I was just learning guitar at age 13 – bored to tears with the lessons I was taking in traditional classical style. One day a friend taught me a little finger-picking lick – the one Peter Paul and Mary used for A-Soulin’ and it was like a new world opened up. I quit the lessons and began to seek out the kind of music I longed to play.
I learned about your first record and ran out and bought it. I had a little turntable in my room and about wore out that poor thing listening to Deep River Blues, Doc’s Guitar, Black Mountain Rag, Omie Wise and all the rest. I played them over and over, on slow speed (I recently learned many fans did the same thing), and tried to learn them all. I bought more of your records, especially relating to the concert double-album where the lady in the audience yells, “Sing something, Merle!” because singing was also something I did not like to do.

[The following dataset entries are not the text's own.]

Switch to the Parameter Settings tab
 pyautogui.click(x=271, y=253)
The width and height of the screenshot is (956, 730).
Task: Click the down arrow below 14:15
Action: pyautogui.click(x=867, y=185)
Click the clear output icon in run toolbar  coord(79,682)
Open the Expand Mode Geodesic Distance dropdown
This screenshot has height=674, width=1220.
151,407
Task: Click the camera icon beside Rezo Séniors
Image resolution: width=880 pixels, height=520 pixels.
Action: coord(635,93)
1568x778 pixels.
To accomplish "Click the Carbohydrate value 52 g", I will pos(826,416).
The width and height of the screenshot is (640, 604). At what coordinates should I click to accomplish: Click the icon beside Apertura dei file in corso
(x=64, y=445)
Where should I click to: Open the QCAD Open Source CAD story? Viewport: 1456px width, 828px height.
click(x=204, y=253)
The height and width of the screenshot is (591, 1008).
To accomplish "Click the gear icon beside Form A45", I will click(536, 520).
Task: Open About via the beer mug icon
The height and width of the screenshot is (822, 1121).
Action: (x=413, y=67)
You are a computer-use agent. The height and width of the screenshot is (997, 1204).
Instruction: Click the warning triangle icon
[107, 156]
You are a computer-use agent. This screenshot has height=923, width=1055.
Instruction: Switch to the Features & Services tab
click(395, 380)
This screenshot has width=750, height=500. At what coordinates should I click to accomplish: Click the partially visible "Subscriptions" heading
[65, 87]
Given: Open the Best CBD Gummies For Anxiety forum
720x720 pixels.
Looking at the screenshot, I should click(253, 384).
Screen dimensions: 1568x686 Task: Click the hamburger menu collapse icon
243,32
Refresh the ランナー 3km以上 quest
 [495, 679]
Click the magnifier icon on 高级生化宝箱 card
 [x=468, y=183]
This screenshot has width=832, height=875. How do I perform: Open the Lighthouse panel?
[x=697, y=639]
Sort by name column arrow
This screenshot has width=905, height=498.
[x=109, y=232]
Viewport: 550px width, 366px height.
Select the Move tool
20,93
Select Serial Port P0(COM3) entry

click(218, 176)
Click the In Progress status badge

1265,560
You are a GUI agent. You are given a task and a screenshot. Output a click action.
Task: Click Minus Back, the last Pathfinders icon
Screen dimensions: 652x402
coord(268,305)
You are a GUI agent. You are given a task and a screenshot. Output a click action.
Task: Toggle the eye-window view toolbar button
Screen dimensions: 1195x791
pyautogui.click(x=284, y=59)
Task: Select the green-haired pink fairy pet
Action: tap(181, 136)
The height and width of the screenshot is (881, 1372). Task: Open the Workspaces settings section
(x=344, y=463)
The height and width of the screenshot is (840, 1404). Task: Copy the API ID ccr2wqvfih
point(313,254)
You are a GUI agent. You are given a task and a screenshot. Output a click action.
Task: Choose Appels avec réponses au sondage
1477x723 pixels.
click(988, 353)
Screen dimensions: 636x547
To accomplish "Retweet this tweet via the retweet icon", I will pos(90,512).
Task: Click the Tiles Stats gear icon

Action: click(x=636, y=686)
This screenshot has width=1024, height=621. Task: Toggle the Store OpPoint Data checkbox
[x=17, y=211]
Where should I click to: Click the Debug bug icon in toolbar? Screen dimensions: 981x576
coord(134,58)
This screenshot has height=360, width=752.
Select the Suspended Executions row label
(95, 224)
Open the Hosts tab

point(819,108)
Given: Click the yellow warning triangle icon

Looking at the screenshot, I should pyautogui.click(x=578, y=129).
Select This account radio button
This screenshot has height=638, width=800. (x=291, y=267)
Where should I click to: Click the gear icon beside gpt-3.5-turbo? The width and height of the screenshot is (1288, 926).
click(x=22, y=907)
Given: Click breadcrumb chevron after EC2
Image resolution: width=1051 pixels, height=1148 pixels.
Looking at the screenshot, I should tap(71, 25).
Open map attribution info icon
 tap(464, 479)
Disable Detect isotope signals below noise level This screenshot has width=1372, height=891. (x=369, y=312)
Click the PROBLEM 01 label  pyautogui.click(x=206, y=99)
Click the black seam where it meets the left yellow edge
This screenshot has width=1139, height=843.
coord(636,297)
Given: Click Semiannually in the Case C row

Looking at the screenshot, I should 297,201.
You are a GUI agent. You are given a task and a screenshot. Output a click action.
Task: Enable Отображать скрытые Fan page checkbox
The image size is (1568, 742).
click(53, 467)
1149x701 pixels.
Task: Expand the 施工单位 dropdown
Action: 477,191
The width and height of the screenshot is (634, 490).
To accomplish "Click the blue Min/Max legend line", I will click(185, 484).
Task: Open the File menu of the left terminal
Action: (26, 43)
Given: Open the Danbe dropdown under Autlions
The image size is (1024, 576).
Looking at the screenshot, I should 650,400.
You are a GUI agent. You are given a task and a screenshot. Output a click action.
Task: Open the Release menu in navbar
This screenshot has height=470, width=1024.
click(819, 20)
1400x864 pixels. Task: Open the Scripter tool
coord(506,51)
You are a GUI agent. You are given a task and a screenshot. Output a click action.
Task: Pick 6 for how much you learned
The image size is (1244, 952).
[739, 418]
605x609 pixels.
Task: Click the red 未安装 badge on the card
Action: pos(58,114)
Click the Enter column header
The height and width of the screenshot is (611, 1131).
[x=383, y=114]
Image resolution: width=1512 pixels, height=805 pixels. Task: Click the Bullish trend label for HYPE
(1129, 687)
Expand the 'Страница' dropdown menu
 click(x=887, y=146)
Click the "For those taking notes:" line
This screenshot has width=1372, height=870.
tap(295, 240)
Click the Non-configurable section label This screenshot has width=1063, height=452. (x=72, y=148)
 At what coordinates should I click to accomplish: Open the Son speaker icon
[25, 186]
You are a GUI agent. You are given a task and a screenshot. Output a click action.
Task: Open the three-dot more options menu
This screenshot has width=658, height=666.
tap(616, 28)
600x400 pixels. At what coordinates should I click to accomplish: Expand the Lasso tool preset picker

I hooked up with more people who loved your music. They took me to bluegrass festivals in the area and I got to jam with people or just watch, listen and learn. At that point, I believe the music was probably keeping me out of trouble. To this day I’ve never met a friendlier, kinder bunch of people than those families and friends who attended the festivals and kept a watch out for us kids wandering about.
But I soon went to college, quit after a year (still too impatient for people to teach me anything) and eventually moved to Oregon. I left behind all those friends I played with and eventually stopped playing guitar. I tried playing by myself for a while but it just wasn’t the same. And I was too shy to seek out anyone in the area who might want to jam.
Though I did play once in a while, a few years ago I started up again in earnest. My little 1967 Martin 016NY had always been sitting on its stand in the living room and it was like a reunion with an old friend. I joked that I was finding out what all she remembered. I bought your Homespun video and finally saw you play in “person” and was amazed. Where I had learned to fingerpick with thumb and three fingers, classical style, here you were using thumb and ONE finger! I tried it, then decided maybe middle finger needed to be there too. That worked, and the songs I had learned years ago came more easily than ever.
Now in winter when it’s dark early and there is no garden to tend, I play. I bought a 5-string banjo and am trying to learn that now. In fact I’m just today trying to hunt down the tab for Merle’s version of Frosty Morn. I love the way he played it.
When I started making time for music again, I stopped saying, “I don’t have time.” Instead I say, “I haven’t made the time.” I think when we say that, we realize it’s wise to make the time while we can for the things we love to do and the people we love to be with. That is why I am writing to you today, as I finally made the time to thank you for all of your fine music, your beautiful voice, and for continuing on to help keep folk music going strong and moving in new directions. But mostly I want to thank you for adding so much joy to my life.